С двадцатого числа июня полк перешёл на ежедневную работу.
Два вылета в день — утром и после обеда. Темп этот в первые две недели казался плотным, но не невозможным; к двадцать пятому числу я понял, что он плотный по форме, а внутри — щадящий. Цели были однотипные: те же танковые колонны на просёлках, те же узловые пункты у Россоши и Старого Оскола, те же тонкие нити зениток, та же пыльная полоса возвращения в Анну. Машины — все восемь — стояли в строю. Прокопенко и Хрущ с двумя помощниками успевали ремонтировать пробоины до следующего утра. По карте противник у нас в полосе подтягивал части, но ничего крупного не предпринимал — это была пауза перед чем-то, и я знал, перед чем.
Двадцать третьего я отдал Бабенко его первый боевой.
Он ходил со мной запасным — ведомым третьей пары, рядом с Гладковым, на котором у меня в первый месяц лежал главный риск. Бабенко в полёте держал курс, без видимых проб, и Гладков после трёх совместных боёв коротко обронил мне в землянке: «доведу». Это означало, что Гладков с ним идёт без оглядки, и что в этом звене Бабенко свой. Я Бабенко в этот же вечер сказал: «с двадцать четвёртого — в воздух с Гладковым, не запасным». Он только кивнул, без слов. У него и в этом было своё: услышал, принял, не уточнил.
Кулагин у Морозова сходил в воздух двадцать четвёртого. Перед взлётом он, как и в первый день в Анне, мял сорванную с обочины полынь, и считал ветер. Ветер в то утро шёл с северо-востока, и Кулагин по полыни понял раньше всех на полосе, что для нашей стороны полосы он будет встречным, а для немецких машин на маршруте — попутным. Я ему ничего не сказал. Кулагин сел в кабину, и на земле остался только пучок полыни у колеса, никем не подобранный, и эта полынь к вечеру высохла на солнце до тонкого серого пера.
Шумилов и Воробьёв шли запасными у меня в первой паре. Двадцать пятого я отдал Воробьёва Морозову — на запасное место рядом с Кулагиным, чтобы Морозов мог потренировать его на горизонтальном строе. Шумилова я оставил у себя.
Двадцать шестого вечером Кожуховский нашёл меня у семёрки.
— Алексей Петрович, по двадцать восьмому, — обронил он негромко. — Дивизия передаёт ориентировку. Завтра, в районе четырёх утра, противник начнёт большую операцию. Воронежское направление, нашими частями уже зафиксированы передвижения. С пяти — мы в воздухе. Всем составом полка.
— Понял, всем составом.
— Прикрытие — десятый ИАП в полном составе пары.
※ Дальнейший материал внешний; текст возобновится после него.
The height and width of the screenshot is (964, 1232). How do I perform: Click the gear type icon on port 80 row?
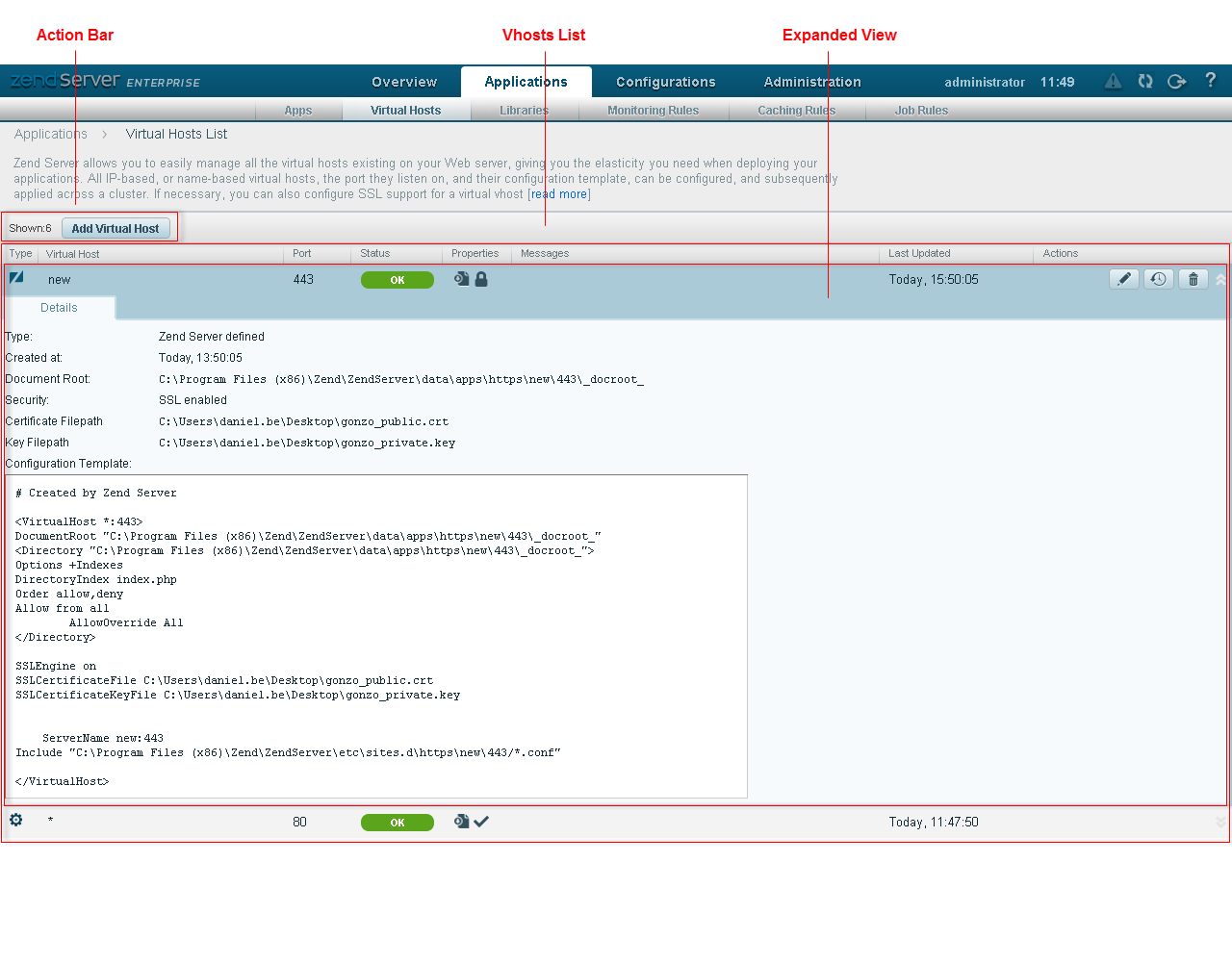(x=16, y=821)
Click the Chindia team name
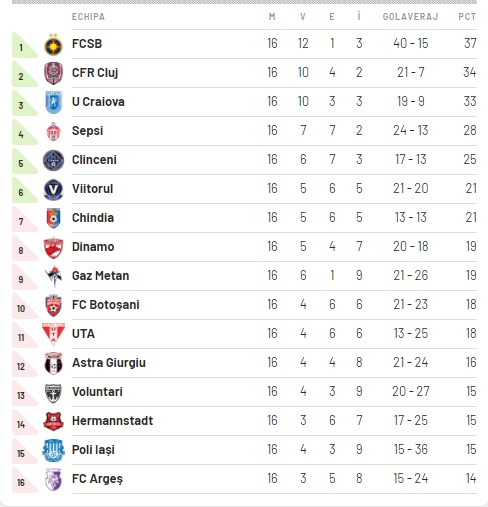Viewport: 488px width, 507px height. pos(93,218)
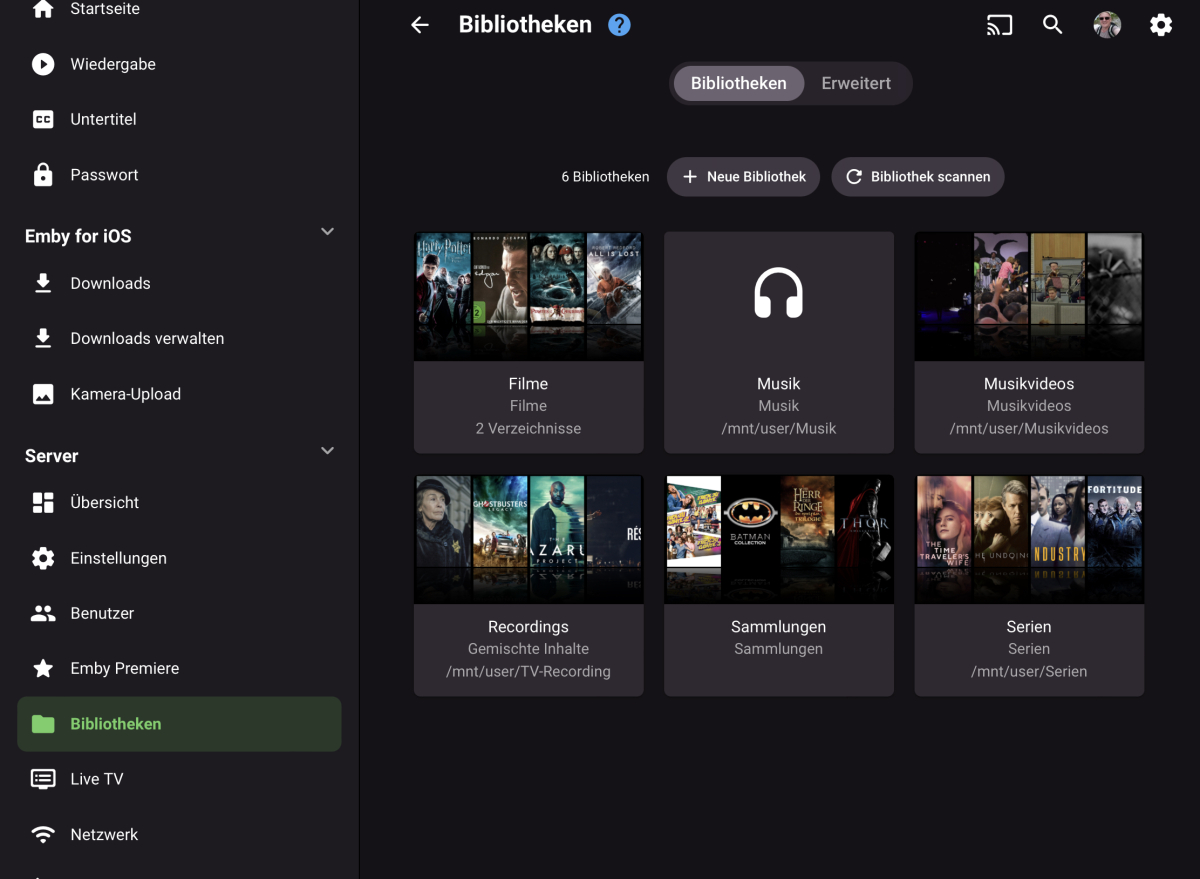Select the Bibliotheken tab
This screenshot has width=1200, height=879.
pos(738,84)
Если работают сразу два вылета — могут не успеть, тогда вторую пару возьмём от четвёртого ИАП. Возможно, машин у них не будет, и тогда — без прикрытия второй вылет. Андрей Николаевич на это согласен; «по обстановке».
— Хорошо, Иван Емельянович.
— И ещё — у тебя завтра в первом вылете кто из новых?
— Из новых ведомым — Шумилов. У Тихонова, в паре. Морозов сегодня в первом вылете не идёт — Андрей Николаевич отвёл его на резерв по сводке зениток.
— Шумилов готов в воздух?
— Должен потянуть, по приборам у него ровно.
Кожуховский кивнул и не уточнил. У него за зиму выработалась эта манера: услышать «должен», не возвращаться. Я знал, что эта манера у него ровно та же, что и у Бурцева, и что они оба её обходились молча, оставляя ответственность за слова на стороне того, кто их произнёс. Я произнёс. И я знал, что произнёс не до конца уверенно.
Двадцать восьмого июня в четыре пятнадцать утра по полосе прошёл голос воздушной тревоги.
Сирена у нас в Анне была не сирена, а простая железная труба, в которую дежурный по аэродрому дул через мундштук — звук получался ровный, гудящий, низкий. Этот звук я слышал ещё в Кашине, в начале мая, когда нас один раз поднимали по тревоге на ночной перехват; перехвата тогда не было, но трубу мы услышали. В Анне труба у дежурного была другая, с более глубоким тоном, и она в это утро прозвучала уже не как тренировка.